§ The data:
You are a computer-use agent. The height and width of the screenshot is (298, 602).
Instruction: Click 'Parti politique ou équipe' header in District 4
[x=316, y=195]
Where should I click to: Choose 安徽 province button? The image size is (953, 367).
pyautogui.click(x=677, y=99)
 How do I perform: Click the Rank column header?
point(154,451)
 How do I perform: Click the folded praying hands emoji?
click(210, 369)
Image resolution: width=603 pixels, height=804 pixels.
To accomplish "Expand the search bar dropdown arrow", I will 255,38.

§ Aim:
Copy out every line of the listing above without changing anything.

§ Exercise answer:
You are a computer-use agent. The height and width of the screenshot is (298, 602).
Instruction: Click 'Parti politique ou équipe' header in District 4
[x=316, y=195]
Where should I click to: Choose 安徽 province button? The image size is (953, 367).
pyautogui.click(x=677, y=99)
 How do I perform: Click the Rank column header?
point(154,451)
 How do I perform: Click the folded praying hands emoji?
click(210, 369)
Image resolution: width=603 pixels, height=804 pixels.
To accomplish "Expand the search bar dropdown arrow", I will 255,38.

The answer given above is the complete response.